**What the task requires:**
Update the data from its start through the line containing "Action: click(x=152, y=259)" by replacing "barbecue" with "grill", keeping everything else unchanged.
····················
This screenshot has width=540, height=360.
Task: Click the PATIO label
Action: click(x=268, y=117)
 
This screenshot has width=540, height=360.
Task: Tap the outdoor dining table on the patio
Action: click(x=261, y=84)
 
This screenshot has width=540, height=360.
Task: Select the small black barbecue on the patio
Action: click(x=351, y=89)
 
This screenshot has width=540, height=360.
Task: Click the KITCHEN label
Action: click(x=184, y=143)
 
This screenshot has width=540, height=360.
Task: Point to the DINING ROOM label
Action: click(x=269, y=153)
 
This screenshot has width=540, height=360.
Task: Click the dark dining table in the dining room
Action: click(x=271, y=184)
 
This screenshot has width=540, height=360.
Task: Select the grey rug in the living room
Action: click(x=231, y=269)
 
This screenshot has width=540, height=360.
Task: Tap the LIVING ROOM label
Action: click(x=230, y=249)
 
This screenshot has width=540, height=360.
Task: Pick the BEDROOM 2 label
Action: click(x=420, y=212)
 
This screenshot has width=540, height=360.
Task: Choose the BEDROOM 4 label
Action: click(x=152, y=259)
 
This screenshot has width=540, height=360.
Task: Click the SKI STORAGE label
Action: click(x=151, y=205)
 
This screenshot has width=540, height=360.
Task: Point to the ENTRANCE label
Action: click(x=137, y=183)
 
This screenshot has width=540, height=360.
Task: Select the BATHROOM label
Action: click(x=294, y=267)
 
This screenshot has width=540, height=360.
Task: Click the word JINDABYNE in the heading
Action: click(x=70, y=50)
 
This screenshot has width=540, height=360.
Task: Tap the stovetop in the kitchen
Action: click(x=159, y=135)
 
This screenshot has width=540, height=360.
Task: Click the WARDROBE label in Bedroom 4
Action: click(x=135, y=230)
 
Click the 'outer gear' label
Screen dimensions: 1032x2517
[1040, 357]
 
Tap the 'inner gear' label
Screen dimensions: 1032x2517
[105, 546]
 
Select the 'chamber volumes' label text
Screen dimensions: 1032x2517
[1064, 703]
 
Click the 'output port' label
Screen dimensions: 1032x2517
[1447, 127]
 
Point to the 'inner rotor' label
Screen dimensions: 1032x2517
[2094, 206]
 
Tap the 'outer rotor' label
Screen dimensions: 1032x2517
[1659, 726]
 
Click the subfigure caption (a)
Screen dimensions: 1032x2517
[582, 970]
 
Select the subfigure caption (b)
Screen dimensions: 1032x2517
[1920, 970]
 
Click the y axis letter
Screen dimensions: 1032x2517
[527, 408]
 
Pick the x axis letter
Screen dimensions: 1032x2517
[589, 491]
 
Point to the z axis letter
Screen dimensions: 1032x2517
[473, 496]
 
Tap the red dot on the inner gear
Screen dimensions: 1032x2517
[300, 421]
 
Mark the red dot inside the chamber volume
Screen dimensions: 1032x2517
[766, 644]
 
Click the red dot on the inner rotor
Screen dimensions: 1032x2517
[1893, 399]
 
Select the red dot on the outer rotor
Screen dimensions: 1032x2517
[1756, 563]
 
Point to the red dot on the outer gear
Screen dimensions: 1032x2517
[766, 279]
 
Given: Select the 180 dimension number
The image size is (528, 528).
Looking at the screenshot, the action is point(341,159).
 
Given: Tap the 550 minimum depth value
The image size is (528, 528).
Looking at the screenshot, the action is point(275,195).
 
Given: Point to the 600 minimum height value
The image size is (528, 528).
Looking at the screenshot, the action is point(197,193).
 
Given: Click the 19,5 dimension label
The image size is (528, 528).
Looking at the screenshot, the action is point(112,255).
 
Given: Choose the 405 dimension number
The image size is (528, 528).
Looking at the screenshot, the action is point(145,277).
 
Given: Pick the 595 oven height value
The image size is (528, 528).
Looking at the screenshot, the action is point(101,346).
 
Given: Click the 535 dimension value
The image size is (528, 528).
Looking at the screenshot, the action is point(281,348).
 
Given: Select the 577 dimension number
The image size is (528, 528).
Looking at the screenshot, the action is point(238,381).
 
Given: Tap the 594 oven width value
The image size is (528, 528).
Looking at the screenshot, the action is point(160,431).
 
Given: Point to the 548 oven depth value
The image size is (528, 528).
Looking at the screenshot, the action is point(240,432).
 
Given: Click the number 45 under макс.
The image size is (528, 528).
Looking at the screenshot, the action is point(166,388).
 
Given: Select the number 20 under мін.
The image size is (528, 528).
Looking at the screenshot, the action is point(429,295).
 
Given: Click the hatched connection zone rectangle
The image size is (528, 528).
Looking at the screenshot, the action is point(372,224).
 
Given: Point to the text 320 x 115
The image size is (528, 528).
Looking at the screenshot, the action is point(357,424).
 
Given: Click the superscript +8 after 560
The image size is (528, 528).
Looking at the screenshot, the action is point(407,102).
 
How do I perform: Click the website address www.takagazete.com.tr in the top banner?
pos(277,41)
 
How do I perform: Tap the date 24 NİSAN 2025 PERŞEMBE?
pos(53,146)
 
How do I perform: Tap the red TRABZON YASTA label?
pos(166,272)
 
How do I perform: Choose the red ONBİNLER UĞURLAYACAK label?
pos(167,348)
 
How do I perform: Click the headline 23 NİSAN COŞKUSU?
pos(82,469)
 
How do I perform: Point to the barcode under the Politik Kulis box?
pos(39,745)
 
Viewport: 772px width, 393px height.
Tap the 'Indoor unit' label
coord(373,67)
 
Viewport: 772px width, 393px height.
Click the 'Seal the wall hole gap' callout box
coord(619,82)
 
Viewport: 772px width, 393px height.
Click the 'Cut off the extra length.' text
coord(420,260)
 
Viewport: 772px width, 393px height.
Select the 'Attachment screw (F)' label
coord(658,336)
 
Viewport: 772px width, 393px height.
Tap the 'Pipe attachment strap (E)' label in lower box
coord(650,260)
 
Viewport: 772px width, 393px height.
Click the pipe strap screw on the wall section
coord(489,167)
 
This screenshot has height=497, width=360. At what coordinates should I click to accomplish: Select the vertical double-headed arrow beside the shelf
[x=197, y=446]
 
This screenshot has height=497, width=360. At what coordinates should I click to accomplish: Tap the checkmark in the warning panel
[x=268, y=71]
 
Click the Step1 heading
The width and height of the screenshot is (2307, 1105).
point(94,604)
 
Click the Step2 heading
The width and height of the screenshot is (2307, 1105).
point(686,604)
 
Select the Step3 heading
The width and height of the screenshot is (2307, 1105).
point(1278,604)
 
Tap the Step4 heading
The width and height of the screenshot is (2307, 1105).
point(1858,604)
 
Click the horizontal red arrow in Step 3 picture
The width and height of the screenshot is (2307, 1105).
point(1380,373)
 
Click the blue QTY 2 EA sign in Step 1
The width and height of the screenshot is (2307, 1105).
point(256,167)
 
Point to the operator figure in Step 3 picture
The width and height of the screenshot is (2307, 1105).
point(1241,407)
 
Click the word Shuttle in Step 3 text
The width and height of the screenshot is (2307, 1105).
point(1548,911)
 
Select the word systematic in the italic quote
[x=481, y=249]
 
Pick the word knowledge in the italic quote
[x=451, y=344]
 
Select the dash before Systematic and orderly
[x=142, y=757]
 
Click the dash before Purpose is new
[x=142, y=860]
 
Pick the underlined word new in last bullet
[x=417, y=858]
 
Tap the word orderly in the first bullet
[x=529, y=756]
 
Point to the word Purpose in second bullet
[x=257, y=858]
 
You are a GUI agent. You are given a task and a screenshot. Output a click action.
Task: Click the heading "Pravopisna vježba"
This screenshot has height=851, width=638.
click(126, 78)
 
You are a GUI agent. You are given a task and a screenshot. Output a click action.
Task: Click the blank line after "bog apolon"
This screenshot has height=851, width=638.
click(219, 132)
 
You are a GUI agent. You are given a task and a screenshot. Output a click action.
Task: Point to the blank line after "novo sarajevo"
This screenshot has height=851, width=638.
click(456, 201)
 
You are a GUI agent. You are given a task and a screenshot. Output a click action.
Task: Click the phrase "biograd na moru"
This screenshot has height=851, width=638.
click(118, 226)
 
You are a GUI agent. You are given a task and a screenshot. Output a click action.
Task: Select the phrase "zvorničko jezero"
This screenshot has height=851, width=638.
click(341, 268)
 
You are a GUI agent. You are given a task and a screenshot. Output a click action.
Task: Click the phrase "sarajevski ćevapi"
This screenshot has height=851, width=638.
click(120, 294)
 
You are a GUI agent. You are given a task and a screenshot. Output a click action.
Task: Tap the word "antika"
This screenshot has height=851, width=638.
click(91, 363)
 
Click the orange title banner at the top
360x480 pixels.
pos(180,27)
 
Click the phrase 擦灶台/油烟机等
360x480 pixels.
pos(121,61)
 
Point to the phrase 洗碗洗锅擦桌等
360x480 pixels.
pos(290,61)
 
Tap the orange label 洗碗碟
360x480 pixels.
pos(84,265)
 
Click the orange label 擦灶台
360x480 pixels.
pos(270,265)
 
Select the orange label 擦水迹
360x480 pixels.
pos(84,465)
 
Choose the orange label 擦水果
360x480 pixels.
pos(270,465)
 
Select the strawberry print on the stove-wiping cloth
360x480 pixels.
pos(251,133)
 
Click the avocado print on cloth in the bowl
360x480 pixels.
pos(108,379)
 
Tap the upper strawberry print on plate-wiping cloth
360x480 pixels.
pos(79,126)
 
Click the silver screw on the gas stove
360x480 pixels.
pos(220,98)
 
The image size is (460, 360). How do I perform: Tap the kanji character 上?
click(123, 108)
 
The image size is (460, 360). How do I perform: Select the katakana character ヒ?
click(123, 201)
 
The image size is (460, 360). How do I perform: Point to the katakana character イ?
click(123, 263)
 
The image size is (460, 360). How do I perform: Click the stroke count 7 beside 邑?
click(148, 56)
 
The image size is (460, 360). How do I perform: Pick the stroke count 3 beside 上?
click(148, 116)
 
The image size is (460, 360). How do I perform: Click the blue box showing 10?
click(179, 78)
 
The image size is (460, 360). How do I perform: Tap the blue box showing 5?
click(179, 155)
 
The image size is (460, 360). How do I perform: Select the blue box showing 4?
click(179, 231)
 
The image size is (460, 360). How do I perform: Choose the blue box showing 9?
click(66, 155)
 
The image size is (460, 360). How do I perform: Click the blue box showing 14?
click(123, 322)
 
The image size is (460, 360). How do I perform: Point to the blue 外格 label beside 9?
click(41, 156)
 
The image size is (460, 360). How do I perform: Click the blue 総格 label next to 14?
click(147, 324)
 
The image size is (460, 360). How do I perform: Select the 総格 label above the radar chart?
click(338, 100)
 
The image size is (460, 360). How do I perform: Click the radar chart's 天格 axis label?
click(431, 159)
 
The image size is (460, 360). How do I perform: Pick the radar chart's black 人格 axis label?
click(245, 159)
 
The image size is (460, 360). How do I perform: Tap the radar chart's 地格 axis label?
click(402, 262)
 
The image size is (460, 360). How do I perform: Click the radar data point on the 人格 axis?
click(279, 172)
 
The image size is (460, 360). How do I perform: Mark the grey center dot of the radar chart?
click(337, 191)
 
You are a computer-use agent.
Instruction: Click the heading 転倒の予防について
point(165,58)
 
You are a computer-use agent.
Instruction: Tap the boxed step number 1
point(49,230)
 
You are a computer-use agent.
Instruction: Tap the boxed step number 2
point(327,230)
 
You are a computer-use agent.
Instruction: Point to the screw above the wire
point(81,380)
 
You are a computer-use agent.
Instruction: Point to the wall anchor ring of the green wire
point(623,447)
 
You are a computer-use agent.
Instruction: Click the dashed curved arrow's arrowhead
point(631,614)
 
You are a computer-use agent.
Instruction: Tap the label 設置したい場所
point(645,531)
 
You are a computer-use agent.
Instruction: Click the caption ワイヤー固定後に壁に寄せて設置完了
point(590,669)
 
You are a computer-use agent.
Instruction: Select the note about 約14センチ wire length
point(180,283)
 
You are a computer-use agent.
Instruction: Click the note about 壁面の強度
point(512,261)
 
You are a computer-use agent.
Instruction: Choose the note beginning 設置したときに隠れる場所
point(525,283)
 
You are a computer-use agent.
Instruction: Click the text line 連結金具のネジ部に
····················
**Final result:**
This screenshot has width=540, height=360.
Task: Click the PATIO label
Action: click(x=268, y=117)
 
This screenshot has width=540, height=360.
Task: Tap the outdoor dining table on the patio
Action: click(x=261, y=84)
 
This screenshot has width=540, height=360.
Task: Select the small black grill on the patio
Action: click(x=351, y=89)
 
This screenshot has width=540, height=360.
Task: Click the KITCHEN label
Action: click(x=184, y=143)
 
This screenshot has width=540, height=360.
Task: Point to the DINING ROOM label
Action: click(x=269, y=153)
 
This screenshot has width=540, height=360.
Task: Click the dark dining table in the dining room
Action: click(x=271, y=184)
 
This screenshot has width=540, height=360.
Task: Select the grey rug in the living room
Action: click(x=231, y=269)
 
This screenshot has width=540, height=360.
Task: Tap the LIVING ROOM label
Action: click(x=230, y=249)
 
This screenshot has width=540, height=360.
Task: Pick the BEDROOM 2 label
Action: click(x=420, y=212)
 
This screenshot has width=540, height=360.
Task: Choose the BEDROOM 4 label
Action: click(x=152, y=259)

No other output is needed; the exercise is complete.